- Born: near Manila, Philippines
- Occupations: Producer and author
- Years active: 2000–present
- Website: http://www.maureenfrancisco.com

= Maureen Francisco =

Filipino actress

Maureen Francisco is the executive producer of NW Productions, a media company that produces live shows and red carpet events. She is known for her role on the reality show Solitary 3.0.

==Personal life==

Maureen Francisco came from humble beginnings. She was born in Manila, Philippines. She moved to the United States with her family at the age of 5. She attended Pacific Lutheran University and received a bachelor's degree in Journalism in 1999.

==Career==

After she graduated, she went on to be a TV reporter around the US. In 2007, she was the first contestant on CBS's Power of 10, hosted by Drew Carey.
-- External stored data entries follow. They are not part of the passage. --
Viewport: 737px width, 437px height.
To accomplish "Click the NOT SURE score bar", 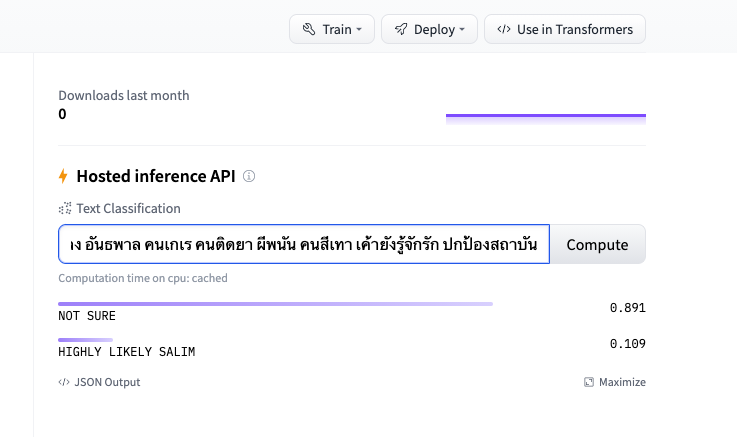I will pos(275,304).
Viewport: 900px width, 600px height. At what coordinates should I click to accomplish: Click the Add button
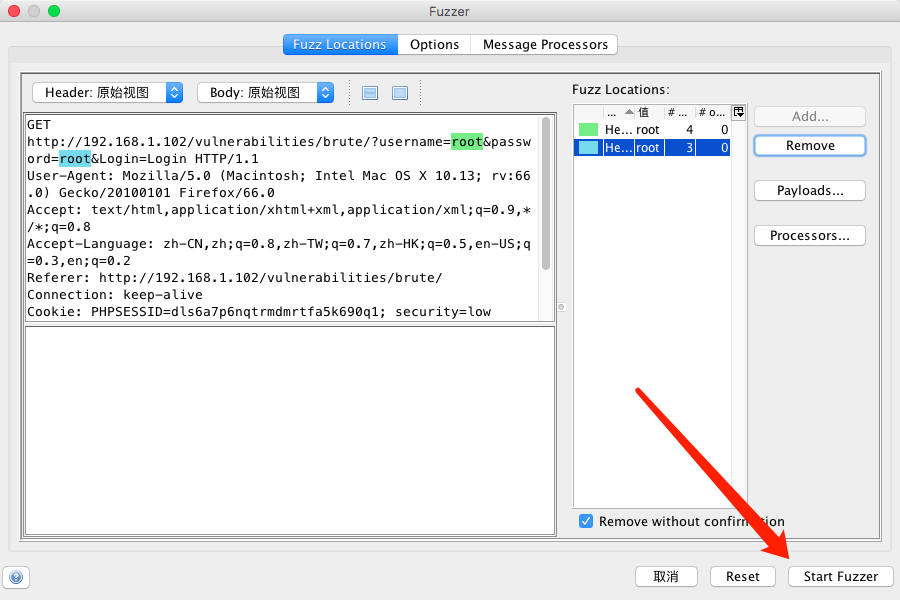coord(809,116)
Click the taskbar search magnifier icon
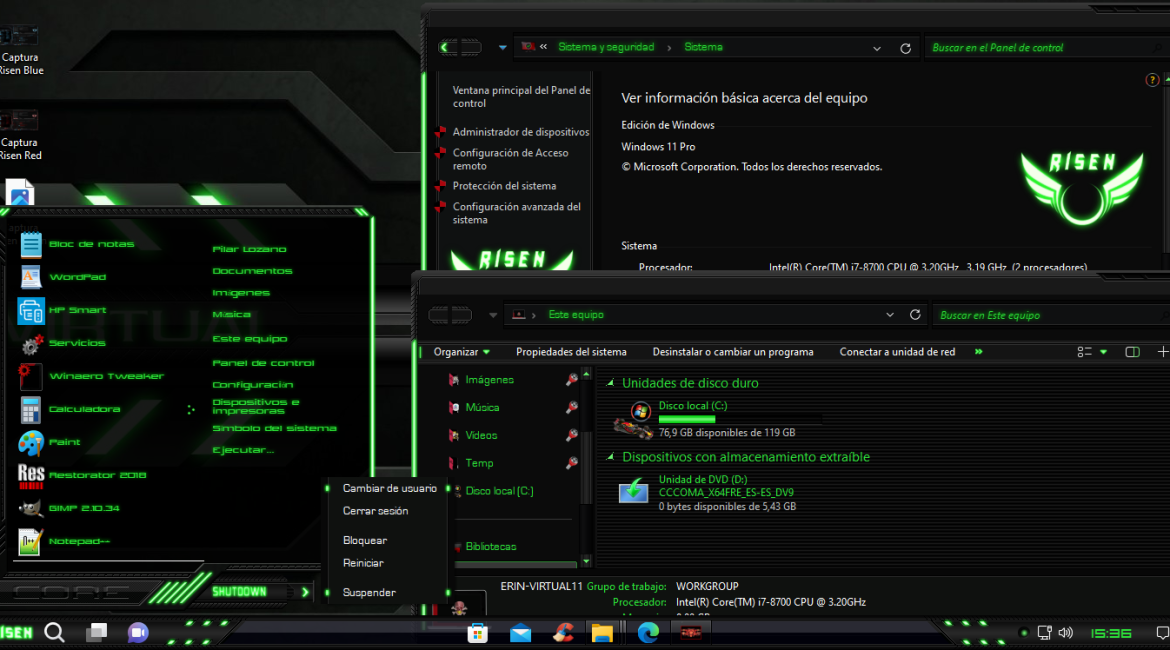The image size is (1170, 650). [55, 632]
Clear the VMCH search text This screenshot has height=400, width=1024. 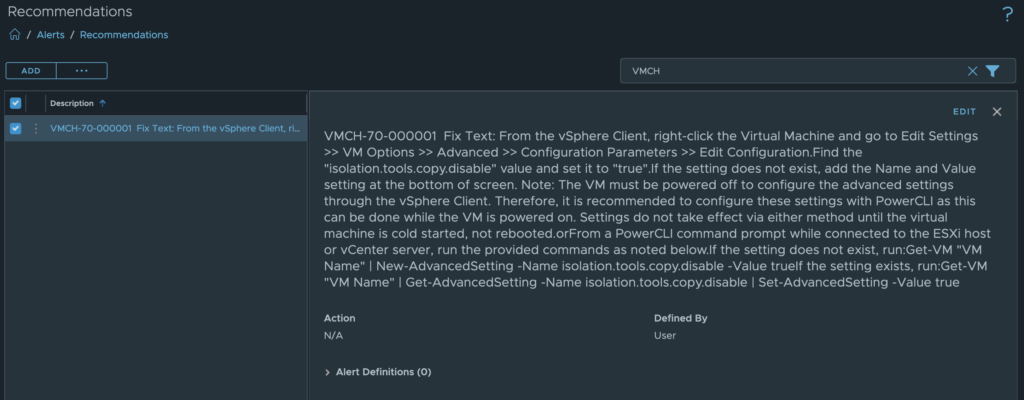pyautogui.click(x=973, y=71)

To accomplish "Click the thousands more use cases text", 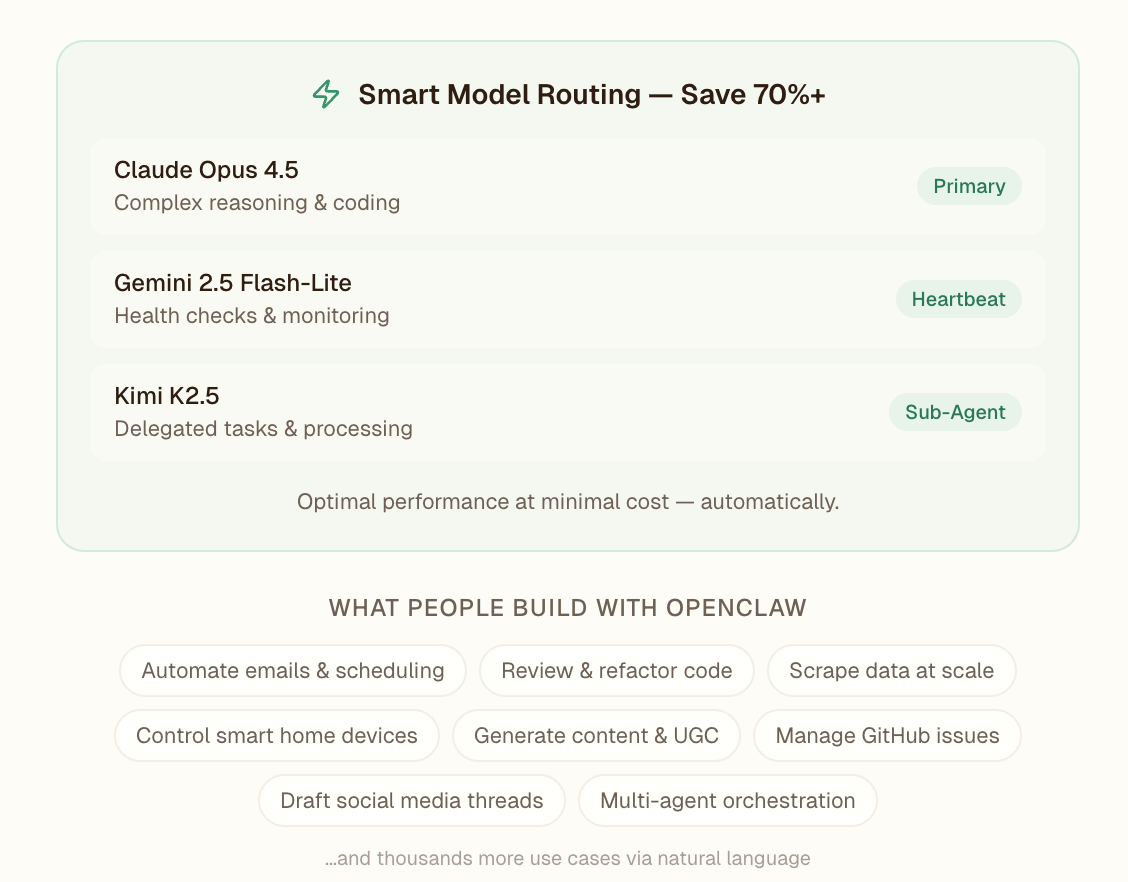I will 567,858.
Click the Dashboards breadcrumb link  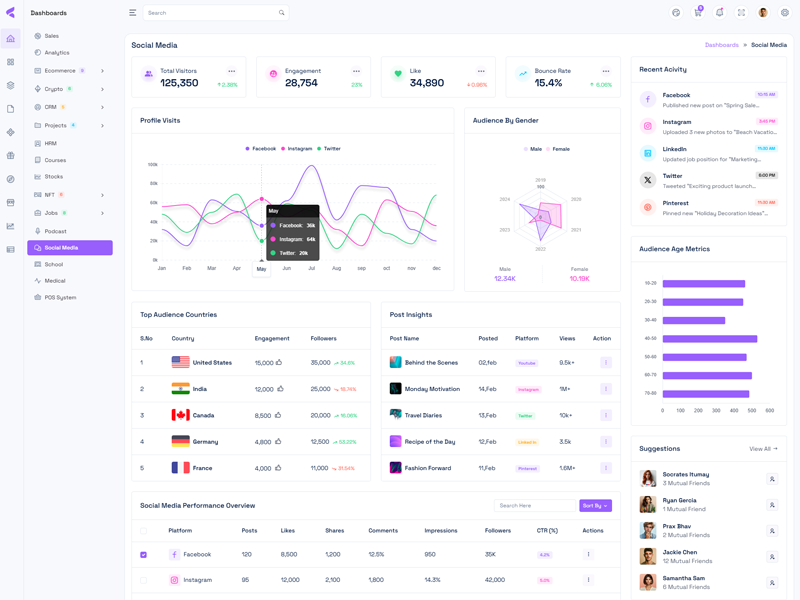(721, 45)
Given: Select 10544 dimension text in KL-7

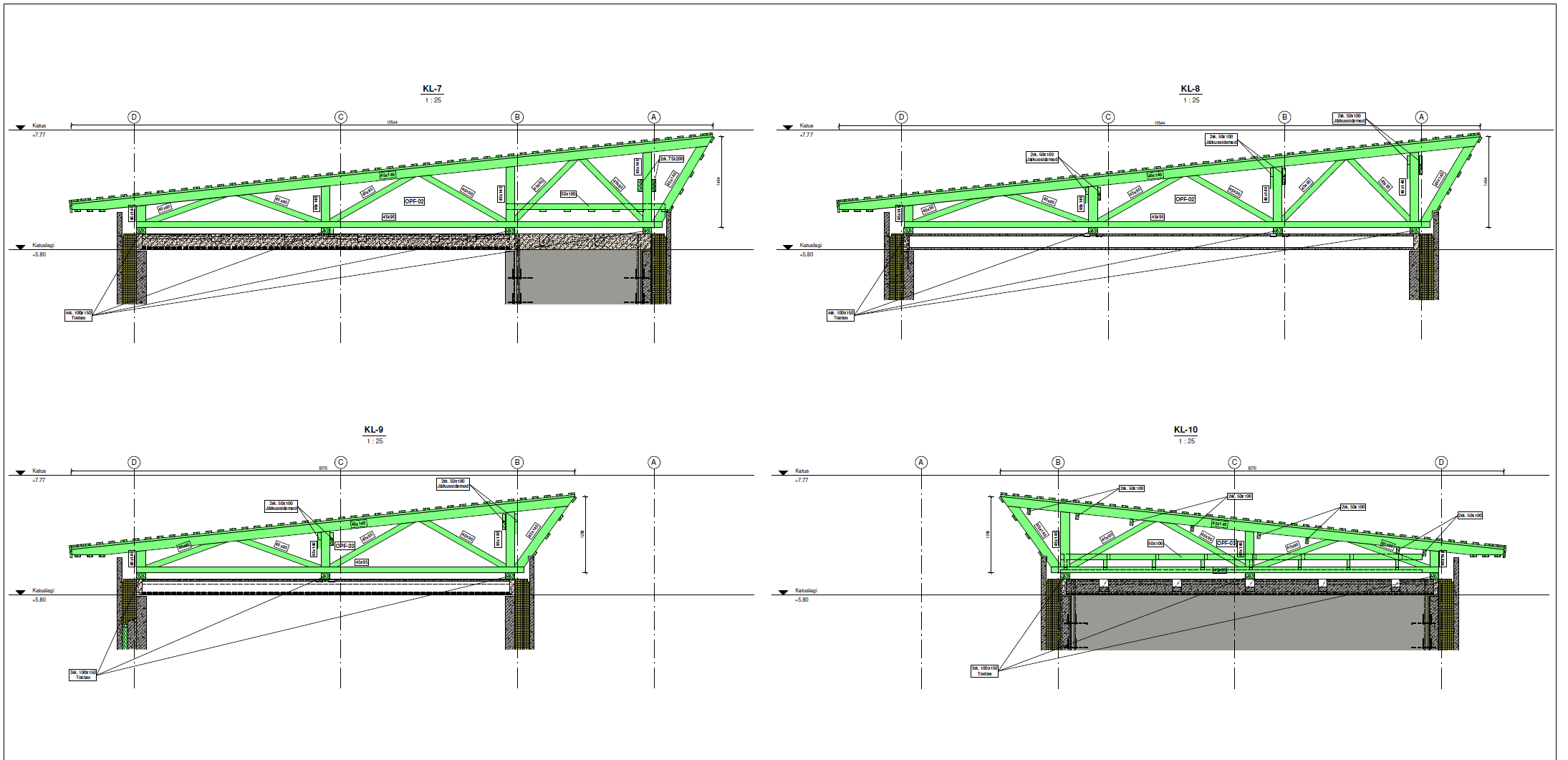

Then in 2009, Maureen was contestant #5 on Fox Reality Channel's Solitary 3.0, where she finished in sixth place.

Today, Maureen is the executive producer of NW Productions and published author of It Takes Moxie: Off the Boat, Out of School, To Making It Your Way in America. She is also the co-founder of Beauty | Brand | Believe Expo, a confidence building workshop and The Global Beauty Awards Show that celebrates the pageant community (all systems) at the international level.